Here's a few choice words and comments from some of the individuals referenced in the headline article I linked above and am linking here: Black Democrats [ in Maryland ] support Steele:

Former Prince George's County Executive Wayne K. Curry and five fellow black Democrats on the county council excoriated their party yesterday and endorsed Lt. Gov. Michael S. Steele, a Republican, for U.S. Senate.
    "The [Democratic] Party acts as though when they want our opinion, they'll give it to us. It's not going to be like that anymore," said Mr. Curry, who in 1994 became the county's first black executive and remains influential in the mostly black and heavily Democratic county.
    Mr. Curry and the lawmakers said Democratic leaders repeatedly have snubbed the black community and their county, noting the lack of party support for the Senate campaign of former National Association for the Advancement of Colored People chief Kweisi Mfume, who lost the Democratic primary to Rep. Benjamin L. Cardin.
    The Democratic ticket lacks black candidates, they said, and candidates from Prince George's County, which is home to more than 320,000 registered Democrats -- the most of any jurisdiction in Maryland.
    "We're not puppets. We're not gullible," Mr. Curry said during a press conference at the Infusion Tea Cafe in Largo. "This ain't the first time we've charged up a hill."

Reply #2 Top

MFume is just the latest in a long list of blacks the democrats have shafter.  Maynard Jackson, and McCall are 2 recent ones.

Look at it from the democrat perspective.  They have nothing to win by supporting blacks, and possibly something to lose.  Their feeling is they are going to get the black vote, whether they run Eldridge Cleaver or David Duke, so why alienate the racist white vote with a black candidate?

Reply #3 Top
Thanks for the link.

On a related note, Donna Brazile warned Democrats not to push Mr. Mfume out of the race lest the party be seen as taking African-American voters for granted. As you noted, they didn't listen and the results could cause a shift in the voting patterns of Black voters.
□ □ □ □ □
Task item:
Answer from the forum thread on black Democrats endorsing Steele:
(a) In what year did Wayne K. Curry become Prince George's County's first black executive?
(b) Where did Mr. Curry hold the press conference?
(c) Who warned Democrats not to push Mr. Mfume out of the race?
The lines come from a separate, unrelated source.

Dataset content:
□ □ □ □ □
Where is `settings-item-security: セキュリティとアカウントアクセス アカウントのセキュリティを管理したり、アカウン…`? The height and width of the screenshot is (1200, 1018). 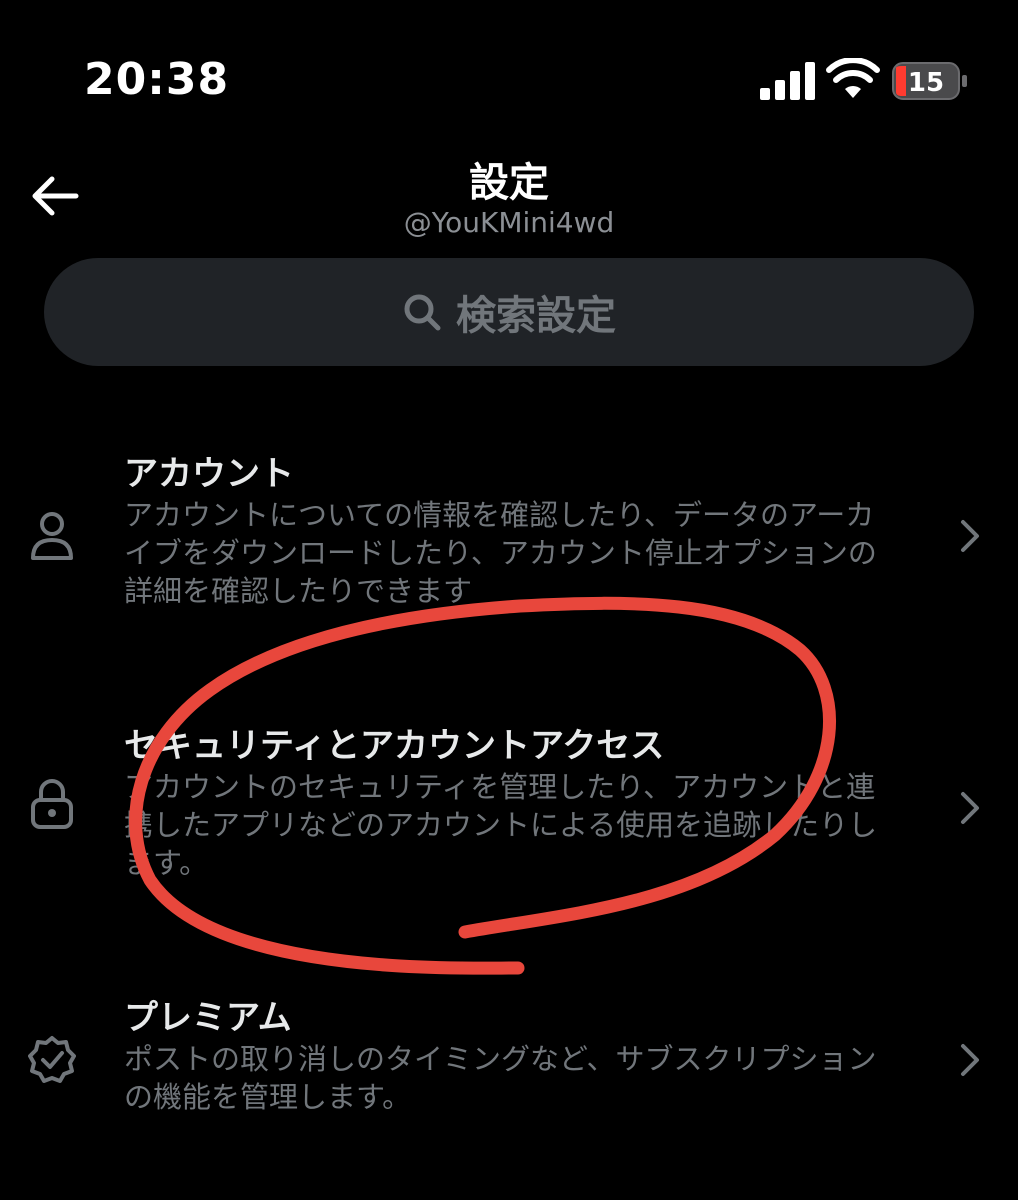
settings-item-security: セキュリティとアカウントアクセス アカウントのセキュリティを管理したり、アカウン… is located at coordinates (509, 806).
□ □ □ □ □
Result of the exercise:
(a) 1994
(b) At the Infusion Tea Cafe in Largo
(c) Donna Brazile